Ukraine's humanitarian needs are direst in the southern Mariupol, where Ukraine said that about 160,000 civilians remain encircled by Russian forces, desperate for food, water and medicine.
Ukraine's foreign ministry said the situation there was "catastrophic" and Russia's assault from land, sea and air had turned a city once home to 450,000 people "into dust".
A city councilor said that the fate of hundreds of civilians who took refuge in a theatre hit by Russian bombardment in Mariupol is still unknown because of poor communications.
The theatre, believed to be harbouring more than 1,000 people, was destroyed in an attack on 16 March.
Ukraine has claimed that Russia knew civilians were sheltering in the building.
City councillor Kateryna Sukhomlynova told AFP that the lack of communications and the absence of local authorities in the southeastern city made it almost impossible to find out the civilians' fate.
"There are no communications with Mariupol. There is sometimes network availability in some locations, it's difficult to pick up. And any manipulation with a telephone is dangerous, it can be considered suspect by both sides. You can't photograph anything," she said.
Mariupol city hall said it fears 300 were killed in the theatre, citing witnesses.
Ukrainian President Volodymyr Zelensky said 130 people had been saved but did not speculate on the number of civilians killed.
There have been more than 100 deaths in the Ukrainian capital Kyiv since Russia's invasion of its neighbour, the city's mayor Vitali Klitschko said.
In an address to the Italian city council of Florence, which is twinned with Kyiv, Mr Klitschko said more than 20 corpses could not be identified and four of the victims were children, while another 16 injured children are in hospital.
"The cities around Kyiv have seen numerous battles ... on the roads we see many corpses and pieces of human corpses," Mr Klitschko said according an Italian interpreter.
 
The former world heavyweight boxing champion said 82 multi-storey buildings in Kyiv had been destroyed by Russian attacks and it was impossible to know the true death toll in the city.
Ukraine and Russia are preparing for the first face-to-face peace talks in more than two weeks, but a senior US official said Russian President Vladimir Putin did not appear ready to make compromises to end the war.
Ukraine forces retake village outside Kharkiv
Ukrainian forces are said to have recaptured a small village on the outskirts of Ukraine's second-largest city Kharkiv, as Kyiv's forces mount counterattacks against a stalling Russian invasion.
Members of the Ukrainian army were clearing and securing destroyed homes in the settlement of Malaya Rohan, about five kilometres from Kharkiv, after pushing out Russian forces.

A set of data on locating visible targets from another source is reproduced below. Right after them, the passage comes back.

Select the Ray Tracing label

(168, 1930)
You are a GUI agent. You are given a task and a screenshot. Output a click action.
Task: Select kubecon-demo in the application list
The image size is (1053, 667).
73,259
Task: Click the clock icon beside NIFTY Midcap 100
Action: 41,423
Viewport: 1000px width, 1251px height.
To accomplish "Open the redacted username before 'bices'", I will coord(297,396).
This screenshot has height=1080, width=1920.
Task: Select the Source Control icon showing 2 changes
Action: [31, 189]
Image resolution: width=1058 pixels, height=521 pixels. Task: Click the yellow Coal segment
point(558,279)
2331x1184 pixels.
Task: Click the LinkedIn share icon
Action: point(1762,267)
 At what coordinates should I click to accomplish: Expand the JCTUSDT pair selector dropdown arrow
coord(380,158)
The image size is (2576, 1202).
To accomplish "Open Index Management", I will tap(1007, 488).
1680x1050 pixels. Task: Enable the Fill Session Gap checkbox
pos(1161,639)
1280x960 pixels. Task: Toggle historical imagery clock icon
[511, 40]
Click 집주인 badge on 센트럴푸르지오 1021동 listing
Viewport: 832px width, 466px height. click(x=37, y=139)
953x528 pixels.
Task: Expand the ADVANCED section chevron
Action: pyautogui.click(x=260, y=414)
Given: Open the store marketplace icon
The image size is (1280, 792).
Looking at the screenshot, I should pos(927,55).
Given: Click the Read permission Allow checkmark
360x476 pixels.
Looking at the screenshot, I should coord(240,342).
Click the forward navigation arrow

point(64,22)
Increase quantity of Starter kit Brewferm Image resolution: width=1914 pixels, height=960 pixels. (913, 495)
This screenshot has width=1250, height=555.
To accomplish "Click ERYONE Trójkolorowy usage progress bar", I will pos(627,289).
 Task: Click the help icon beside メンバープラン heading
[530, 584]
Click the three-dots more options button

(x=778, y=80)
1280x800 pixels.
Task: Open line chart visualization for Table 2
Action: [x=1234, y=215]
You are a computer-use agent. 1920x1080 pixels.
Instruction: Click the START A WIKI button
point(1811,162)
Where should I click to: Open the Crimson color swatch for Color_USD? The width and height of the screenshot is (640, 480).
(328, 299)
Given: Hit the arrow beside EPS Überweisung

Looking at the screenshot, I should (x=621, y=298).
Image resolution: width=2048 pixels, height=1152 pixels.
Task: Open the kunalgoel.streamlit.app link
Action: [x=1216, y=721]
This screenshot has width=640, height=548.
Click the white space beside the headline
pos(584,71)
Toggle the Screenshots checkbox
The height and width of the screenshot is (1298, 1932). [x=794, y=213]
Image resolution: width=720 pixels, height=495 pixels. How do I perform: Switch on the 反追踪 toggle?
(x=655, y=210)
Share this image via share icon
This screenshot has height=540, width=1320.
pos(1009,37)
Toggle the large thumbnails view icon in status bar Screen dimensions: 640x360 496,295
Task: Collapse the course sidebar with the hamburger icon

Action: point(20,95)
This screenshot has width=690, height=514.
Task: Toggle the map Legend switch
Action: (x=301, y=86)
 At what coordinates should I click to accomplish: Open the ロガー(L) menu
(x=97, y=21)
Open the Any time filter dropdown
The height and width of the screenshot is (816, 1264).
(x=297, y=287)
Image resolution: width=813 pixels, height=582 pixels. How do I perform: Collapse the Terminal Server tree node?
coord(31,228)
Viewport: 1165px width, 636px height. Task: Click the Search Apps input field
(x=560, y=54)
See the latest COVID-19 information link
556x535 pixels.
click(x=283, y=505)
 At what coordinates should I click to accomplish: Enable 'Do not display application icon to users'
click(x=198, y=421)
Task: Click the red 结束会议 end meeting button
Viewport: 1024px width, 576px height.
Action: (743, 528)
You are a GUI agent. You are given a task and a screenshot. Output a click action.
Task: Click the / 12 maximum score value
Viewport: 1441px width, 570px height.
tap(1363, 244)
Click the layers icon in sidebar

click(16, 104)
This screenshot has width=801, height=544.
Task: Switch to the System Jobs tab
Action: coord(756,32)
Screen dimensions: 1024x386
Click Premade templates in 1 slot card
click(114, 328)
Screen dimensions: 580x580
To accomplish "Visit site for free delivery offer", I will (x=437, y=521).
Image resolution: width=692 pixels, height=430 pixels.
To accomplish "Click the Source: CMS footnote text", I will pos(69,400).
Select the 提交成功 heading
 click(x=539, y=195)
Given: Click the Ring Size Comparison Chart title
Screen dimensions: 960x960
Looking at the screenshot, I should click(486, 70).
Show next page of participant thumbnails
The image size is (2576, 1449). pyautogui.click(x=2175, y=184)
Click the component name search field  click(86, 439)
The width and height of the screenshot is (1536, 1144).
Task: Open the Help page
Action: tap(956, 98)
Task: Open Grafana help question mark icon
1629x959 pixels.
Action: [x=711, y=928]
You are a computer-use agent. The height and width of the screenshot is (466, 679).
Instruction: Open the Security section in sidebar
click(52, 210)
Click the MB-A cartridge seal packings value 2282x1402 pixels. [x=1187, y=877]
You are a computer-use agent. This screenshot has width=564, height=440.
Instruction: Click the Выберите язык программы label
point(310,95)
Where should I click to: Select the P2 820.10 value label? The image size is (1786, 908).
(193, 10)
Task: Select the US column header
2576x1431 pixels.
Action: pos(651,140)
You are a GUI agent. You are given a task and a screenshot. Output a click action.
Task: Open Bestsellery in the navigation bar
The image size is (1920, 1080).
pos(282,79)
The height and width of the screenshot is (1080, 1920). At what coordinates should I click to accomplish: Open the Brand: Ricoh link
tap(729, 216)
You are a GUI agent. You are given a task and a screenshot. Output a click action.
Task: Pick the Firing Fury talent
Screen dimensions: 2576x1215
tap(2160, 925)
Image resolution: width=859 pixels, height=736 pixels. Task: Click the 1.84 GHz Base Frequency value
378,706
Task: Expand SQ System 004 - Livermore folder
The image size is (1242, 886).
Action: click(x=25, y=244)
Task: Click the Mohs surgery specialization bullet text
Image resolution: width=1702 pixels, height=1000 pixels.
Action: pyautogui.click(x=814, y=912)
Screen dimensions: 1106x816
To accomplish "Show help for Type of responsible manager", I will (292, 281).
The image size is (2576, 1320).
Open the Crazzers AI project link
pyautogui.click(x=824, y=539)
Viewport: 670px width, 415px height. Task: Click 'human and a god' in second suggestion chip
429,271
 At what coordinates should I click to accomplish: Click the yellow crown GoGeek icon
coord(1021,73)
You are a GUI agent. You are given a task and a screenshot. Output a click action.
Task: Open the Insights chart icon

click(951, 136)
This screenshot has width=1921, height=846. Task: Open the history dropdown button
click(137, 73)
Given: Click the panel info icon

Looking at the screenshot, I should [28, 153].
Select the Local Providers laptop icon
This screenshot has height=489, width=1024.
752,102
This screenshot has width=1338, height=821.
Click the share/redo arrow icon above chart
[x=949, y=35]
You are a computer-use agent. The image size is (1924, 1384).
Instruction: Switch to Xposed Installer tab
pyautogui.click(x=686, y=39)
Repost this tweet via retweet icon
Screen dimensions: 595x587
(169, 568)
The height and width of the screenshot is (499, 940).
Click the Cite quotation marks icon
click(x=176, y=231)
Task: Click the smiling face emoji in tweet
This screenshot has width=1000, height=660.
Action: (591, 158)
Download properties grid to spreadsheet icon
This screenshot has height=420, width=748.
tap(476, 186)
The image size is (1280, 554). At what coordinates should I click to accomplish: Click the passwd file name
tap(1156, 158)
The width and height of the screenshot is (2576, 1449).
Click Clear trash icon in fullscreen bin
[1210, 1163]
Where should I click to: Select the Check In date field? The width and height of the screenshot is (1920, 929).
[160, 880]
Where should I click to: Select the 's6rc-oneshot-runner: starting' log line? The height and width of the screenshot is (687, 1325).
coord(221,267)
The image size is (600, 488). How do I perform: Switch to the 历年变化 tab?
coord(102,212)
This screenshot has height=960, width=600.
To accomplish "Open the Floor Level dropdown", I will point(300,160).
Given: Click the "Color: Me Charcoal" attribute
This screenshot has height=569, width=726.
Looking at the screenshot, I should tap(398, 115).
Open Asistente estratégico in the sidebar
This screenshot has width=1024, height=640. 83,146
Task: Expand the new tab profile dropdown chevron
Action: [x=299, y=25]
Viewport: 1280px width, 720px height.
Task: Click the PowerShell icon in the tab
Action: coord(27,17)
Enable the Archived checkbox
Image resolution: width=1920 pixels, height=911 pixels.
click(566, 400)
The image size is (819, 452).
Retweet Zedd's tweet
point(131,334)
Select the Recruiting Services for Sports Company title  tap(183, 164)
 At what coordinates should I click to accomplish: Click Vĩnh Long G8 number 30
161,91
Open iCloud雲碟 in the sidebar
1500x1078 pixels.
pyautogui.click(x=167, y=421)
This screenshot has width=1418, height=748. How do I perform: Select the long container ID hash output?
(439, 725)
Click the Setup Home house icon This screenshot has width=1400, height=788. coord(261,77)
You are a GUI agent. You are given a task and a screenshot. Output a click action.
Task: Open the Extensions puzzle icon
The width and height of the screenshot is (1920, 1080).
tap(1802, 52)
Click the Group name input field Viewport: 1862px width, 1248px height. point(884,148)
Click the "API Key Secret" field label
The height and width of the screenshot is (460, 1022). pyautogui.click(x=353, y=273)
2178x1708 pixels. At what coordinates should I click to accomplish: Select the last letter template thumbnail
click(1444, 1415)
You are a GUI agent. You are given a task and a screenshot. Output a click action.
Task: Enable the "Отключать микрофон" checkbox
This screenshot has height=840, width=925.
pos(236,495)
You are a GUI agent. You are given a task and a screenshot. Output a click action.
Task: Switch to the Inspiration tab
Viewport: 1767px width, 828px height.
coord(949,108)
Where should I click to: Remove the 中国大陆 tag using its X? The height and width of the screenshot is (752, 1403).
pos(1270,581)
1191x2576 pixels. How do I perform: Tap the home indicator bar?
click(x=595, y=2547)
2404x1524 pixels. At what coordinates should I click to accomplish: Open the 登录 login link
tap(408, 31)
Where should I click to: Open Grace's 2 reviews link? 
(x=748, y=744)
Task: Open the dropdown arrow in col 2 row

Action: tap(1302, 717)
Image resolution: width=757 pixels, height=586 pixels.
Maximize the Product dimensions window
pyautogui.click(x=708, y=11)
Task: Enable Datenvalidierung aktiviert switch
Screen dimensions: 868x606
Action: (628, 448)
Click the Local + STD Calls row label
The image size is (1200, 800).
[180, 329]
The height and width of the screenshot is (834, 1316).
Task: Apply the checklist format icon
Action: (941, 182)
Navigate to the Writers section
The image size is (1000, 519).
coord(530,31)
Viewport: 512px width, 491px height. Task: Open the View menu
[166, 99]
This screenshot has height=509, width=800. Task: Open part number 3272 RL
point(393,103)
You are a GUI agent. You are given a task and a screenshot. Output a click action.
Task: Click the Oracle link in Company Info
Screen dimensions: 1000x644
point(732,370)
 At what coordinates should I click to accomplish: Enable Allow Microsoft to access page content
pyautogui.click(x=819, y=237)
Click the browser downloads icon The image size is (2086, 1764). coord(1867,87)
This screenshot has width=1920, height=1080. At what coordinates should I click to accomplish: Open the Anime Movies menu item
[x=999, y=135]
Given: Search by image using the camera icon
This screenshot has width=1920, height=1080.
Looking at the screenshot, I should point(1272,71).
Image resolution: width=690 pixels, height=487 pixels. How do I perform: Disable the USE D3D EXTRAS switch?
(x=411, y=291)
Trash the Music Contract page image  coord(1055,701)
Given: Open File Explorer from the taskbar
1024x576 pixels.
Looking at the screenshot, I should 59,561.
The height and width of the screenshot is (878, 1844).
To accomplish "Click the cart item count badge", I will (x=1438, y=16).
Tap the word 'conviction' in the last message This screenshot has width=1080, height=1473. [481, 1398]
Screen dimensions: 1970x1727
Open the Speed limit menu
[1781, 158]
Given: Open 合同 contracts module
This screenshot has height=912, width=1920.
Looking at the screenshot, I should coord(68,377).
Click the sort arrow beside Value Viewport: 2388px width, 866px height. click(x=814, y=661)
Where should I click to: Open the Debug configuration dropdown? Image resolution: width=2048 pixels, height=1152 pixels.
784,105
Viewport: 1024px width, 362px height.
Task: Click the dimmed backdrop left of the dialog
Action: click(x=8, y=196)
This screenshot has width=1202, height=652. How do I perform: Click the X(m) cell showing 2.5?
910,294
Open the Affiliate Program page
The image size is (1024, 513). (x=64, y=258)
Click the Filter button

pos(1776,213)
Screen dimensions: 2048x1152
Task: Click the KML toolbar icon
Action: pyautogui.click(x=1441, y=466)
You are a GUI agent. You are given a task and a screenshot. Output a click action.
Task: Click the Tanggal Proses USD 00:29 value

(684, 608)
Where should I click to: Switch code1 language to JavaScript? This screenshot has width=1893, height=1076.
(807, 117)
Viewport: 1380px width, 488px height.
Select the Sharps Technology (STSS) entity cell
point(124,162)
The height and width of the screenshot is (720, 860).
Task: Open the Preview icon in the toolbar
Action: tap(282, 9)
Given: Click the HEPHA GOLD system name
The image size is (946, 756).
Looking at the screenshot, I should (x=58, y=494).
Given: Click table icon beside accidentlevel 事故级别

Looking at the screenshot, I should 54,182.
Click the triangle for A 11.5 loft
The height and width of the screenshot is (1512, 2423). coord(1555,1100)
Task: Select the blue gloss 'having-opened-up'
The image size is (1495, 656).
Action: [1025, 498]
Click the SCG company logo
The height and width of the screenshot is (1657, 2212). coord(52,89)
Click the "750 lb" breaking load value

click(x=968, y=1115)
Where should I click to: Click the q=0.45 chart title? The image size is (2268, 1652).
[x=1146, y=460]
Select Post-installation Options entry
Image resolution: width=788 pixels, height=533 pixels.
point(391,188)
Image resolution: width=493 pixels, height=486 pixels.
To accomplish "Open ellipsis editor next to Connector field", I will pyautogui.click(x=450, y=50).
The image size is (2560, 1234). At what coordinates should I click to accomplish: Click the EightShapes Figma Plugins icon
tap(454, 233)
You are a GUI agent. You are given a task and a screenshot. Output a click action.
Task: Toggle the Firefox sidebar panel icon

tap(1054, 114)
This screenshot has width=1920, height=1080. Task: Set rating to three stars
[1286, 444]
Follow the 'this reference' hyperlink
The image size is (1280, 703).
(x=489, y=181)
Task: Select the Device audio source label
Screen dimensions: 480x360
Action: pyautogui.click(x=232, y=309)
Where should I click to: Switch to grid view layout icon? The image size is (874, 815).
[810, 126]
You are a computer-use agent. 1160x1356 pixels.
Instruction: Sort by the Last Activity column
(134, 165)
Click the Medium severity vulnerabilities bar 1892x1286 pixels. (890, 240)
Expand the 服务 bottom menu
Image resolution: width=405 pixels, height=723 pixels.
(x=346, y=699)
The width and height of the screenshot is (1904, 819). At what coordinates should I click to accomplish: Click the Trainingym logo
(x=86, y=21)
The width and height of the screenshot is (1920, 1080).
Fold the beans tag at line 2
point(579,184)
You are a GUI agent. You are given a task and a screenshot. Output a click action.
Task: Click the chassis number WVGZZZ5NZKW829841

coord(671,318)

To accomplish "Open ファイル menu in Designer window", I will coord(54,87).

AFP journalists observed remnants of several Russian armoured vehicles abandoned in the yards of homes in the village.
Ukraine launched its attack on the Russian-controlled village in the middle of last week, but it took several days to rout Moscow's troops hiding in cellars and nearby forests, the military said.
"Our troops are liberating Malaya Rohan, and this is hugely important because Russian troops are constantly shelling residential areas of Kharkiv from there," the mayor of Ukraine's second-most populated city, Igor Terekhov said earlier.
Russian and Ukrainian troops meanwhile have been fighting for several days for control of the neighbouring town of Vilkhivka, a few kilometres further north.
Ukrainian officials have also accused the Russian army of using it as a base to shell Kharkiv.
In Malaya Rohan, the situation was relatively calm today, with the deep sounds of shelling in the distance.
An adviser to the head of the president's office, Oleksiy Arestovich, said that Ukrainian forces were counter attacking against invading Russian troops in the northeast, referring to small, tactical offensives.
Moscow's month-long invasion on its pro-democracy neighbour has largely stalled with no major recent advances and Ukrainian forces even able to counterattack in places.